Honolulu Star-Advertiser
- Type: Daily newspaper
- Format: Broadsheet
- Owner: Oahu Publications
- Publisher: Dennis Francis
- Founded: June 7, 2010 (merger between The Honolulu Advertiser and Honolulu Star-Bulletin)
- Headquarters: 7 Waterfront Plaza, Suite 500 500 Ala Moana Blvd. Honolulu, Hawaii 96813 US
- Circulation: 69,900 Average print circulation 6,016 Digital Subscribers
- Website: staradvertiser.com

= Honolulu Star-Advertiser =

Daily newspaper in Hawaii, US

The Honolulu Star-Advertiser is the largest daily newspaper in Hawaii, formed in 2010 with the merger of The Honolulu Advertiser and the Honolulu Star-Bulletin after the acquisition of the former by Black Press, which already owned the latter. It is owned by Carpenter Media Group, which bought Black Press in 2024.

==History==

On February 25, 2010, Canadian publisher Black Press, which owned the Honolulu Star-Bulletin, purchased The Honolulu Advertiser, then owned by Gannett Corporation, for $125 million. As part of the deal to acquire the Advertiser, Black Press agreed to place the Star-Bulletin on the selling block. If no buyer came forward by March 29, 2010, Black Press would start making preparations to operate both papers through a transitional management team and then combine the two dailies into one.

On March 30, 2010, three parties came forward with offers to buy the Star-Bulletin, but on April 27, the bids were rejected because their bids for the Star-Bulletin were below the minimum liquidation price. Black Press canceled the sale and proceeded with transition plans, which came on the same day that they were approved to take over the Advertiser by the United States Department of Justice. On May 3, a new company set up by Black Press, HA Management, took over the operations of the paper, while Black Press continued overseeing the Star-Bulletin during a 30- to 60-day transition period, after which both papers merged into one daily, The Honolulu Star-Advertiser.

Both the Advertiser and the Star-Bulletin published their final editions as separate publications on June 6 and Black Press officially launched the Honolulu Star-Advertiser as a broadsheet morning daily on June 7.

In May 2020, the newspaper moved to a six-day printing schedule, eliminating its Saturday edition. In June 2020, due to the COVID-19 recession in the United States, the paper laid off 15 of its 34 reporters, two photographers, three page designers, seven clerks, three graphic artists, and a web designer.

In July 2023, four editorial employees accepted a voluntary buyout offer and left the paper.
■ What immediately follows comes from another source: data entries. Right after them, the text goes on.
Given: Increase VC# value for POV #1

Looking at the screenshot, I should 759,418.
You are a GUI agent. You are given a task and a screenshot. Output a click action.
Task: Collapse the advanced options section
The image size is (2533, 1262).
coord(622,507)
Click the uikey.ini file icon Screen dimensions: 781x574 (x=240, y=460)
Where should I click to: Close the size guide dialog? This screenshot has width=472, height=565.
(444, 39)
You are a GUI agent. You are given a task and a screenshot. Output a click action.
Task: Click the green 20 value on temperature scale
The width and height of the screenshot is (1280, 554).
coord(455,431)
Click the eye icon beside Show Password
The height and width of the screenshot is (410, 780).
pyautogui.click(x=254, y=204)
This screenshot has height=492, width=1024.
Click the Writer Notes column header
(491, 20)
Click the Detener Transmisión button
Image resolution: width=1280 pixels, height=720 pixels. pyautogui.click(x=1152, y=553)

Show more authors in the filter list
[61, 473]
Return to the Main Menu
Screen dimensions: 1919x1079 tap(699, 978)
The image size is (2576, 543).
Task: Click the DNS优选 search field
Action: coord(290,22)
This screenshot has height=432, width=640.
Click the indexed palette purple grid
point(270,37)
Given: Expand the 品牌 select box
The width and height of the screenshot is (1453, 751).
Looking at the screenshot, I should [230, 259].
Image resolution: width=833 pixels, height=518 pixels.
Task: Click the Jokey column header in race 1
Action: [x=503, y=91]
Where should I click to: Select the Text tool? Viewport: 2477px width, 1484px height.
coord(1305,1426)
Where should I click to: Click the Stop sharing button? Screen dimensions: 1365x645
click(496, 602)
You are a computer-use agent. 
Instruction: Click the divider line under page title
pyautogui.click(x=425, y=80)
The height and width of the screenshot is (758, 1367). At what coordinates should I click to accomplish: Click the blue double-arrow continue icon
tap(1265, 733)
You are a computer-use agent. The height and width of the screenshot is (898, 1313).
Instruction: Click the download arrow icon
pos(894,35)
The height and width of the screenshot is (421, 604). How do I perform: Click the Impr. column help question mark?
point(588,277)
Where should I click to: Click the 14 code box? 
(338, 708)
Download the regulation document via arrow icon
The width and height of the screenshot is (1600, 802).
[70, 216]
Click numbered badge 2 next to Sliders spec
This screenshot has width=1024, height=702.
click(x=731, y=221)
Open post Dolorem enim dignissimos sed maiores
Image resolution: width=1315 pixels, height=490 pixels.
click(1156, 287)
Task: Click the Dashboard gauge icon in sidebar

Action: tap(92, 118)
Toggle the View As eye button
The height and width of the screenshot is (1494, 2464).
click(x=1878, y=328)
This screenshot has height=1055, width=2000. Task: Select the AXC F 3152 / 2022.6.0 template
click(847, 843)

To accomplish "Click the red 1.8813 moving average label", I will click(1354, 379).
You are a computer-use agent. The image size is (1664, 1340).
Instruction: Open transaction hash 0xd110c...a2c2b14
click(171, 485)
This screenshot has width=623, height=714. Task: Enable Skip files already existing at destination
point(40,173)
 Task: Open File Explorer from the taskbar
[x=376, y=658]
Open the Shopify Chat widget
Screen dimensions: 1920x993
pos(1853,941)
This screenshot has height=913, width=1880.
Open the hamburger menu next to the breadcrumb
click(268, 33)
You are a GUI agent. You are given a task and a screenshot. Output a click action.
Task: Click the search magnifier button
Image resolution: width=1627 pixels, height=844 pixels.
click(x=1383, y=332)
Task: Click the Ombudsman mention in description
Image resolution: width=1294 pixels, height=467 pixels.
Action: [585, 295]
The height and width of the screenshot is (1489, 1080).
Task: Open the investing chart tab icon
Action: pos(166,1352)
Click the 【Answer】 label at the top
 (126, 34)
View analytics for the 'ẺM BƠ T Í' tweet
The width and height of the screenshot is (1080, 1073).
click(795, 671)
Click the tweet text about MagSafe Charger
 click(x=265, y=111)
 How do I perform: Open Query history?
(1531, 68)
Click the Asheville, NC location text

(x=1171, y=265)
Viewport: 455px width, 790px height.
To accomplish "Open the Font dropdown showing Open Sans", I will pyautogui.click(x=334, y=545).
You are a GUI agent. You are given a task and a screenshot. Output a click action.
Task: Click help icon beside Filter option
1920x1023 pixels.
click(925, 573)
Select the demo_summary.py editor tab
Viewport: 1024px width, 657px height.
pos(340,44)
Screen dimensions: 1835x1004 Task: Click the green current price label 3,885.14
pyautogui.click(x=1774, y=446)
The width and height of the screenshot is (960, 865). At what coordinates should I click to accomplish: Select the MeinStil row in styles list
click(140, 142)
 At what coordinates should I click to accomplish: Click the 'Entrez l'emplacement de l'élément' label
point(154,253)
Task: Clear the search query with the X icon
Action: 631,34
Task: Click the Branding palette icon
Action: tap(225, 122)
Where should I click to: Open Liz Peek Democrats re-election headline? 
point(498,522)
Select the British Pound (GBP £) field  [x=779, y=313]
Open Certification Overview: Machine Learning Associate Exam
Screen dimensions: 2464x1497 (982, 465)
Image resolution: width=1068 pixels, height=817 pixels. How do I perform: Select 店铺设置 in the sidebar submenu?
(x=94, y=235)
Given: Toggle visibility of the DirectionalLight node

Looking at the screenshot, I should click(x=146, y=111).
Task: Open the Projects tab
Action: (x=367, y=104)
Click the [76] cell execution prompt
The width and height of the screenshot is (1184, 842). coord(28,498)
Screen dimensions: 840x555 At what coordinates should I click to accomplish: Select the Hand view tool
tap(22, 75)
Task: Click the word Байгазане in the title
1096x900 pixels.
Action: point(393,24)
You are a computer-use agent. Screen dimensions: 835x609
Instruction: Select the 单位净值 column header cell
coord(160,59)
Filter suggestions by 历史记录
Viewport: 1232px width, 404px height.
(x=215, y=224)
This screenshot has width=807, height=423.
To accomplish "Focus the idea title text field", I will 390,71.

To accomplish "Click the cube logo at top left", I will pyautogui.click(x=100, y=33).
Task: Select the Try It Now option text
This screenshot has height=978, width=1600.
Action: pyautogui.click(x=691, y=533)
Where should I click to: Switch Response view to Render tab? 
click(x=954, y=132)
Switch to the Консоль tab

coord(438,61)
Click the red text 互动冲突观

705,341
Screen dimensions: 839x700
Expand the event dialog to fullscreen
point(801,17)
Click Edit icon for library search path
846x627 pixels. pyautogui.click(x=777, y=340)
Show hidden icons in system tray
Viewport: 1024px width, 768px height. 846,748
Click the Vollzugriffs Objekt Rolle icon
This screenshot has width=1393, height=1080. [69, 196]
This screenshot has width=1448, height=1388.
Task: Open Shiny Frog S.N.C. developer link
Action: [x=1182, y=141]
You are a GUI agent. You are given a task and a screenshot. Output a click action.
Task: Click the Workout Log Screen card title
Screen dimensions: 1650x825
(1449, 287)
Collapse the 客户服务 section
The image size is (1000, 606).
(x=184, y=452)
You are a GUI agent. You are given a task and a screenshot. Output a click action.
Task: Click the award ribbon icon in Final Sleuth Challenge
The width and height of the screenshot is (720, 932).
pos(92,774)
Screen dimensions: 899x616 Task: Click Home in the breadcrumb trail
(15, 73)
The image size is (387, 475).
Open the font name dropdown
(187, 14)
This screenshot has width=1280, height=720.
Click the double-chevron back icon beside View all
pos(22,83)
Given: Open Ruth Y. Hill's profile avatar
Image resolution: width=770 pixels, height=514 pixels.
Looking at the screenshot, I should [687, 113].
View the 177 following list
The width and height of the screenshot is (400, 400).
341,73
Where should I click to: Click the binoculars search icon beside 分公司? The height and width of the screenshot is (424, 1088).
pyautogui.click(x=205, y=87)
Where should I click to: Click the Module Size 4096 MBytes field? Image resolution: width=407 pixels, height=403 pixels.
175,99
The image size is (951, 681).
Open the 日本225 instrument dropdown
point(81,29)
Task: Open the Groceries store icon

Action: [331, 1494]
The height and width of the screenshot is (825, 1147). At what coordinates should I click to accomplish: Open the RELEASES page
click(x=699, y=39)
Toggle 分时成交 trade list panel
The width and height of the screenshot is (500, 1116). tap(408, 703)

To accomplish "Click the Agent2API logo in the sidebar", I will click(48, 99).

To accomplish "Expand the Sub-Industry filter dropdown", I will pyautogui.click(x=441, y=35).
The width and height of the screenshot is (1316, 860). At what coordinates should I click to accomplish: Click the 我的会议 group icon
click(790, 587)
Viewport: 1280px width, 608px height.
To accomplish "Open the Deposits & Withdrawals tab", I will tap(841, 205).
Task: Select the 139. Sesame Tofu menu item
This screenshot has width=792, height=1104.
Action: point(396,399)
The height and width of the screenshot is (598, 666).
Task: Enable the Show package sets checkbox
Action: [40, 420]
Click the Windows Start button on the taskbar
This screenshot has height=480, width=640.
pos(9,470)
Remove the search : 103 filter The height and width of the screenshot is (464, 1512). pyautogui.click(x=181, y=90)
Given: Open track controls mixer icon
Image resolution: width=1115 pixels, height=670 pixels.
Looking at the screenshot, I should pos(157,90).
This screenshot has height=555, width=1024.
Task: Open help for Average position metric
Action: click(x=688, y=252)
In March 2024, Carpenter Media Group bought Black Press, which owned the paper's publisher, Oahu Publications. In October 2024, thirteen employees, including six newsroom workers, were laid off.

==Format and operations==
Before the merger, the Honolulu Advertiser published in broadsheet format while the Honolulu Star-Bulletin published in tabloid format. The Star-Advertiser uses the Advertisers broadsheet format and a modified Star-Bulletin masthead (with the name "Advertiser" replacing "Bulletin" in the masthead's blackletter font).

The newsroom for the combined paper is in the former Star-Bulletin offices in Restaurant Row, with the paper printed and distributed from the Advertisers facilities in Kapolei. About 453 jobs were eliminated in the consolidation, leaving a combined staff of 474.

The paper sells in retail outlets for $1.50 on Oahu daily and $3 Sundays plus Thanksgiving Day. The price on all other islands is $2 and $3.50, respectively.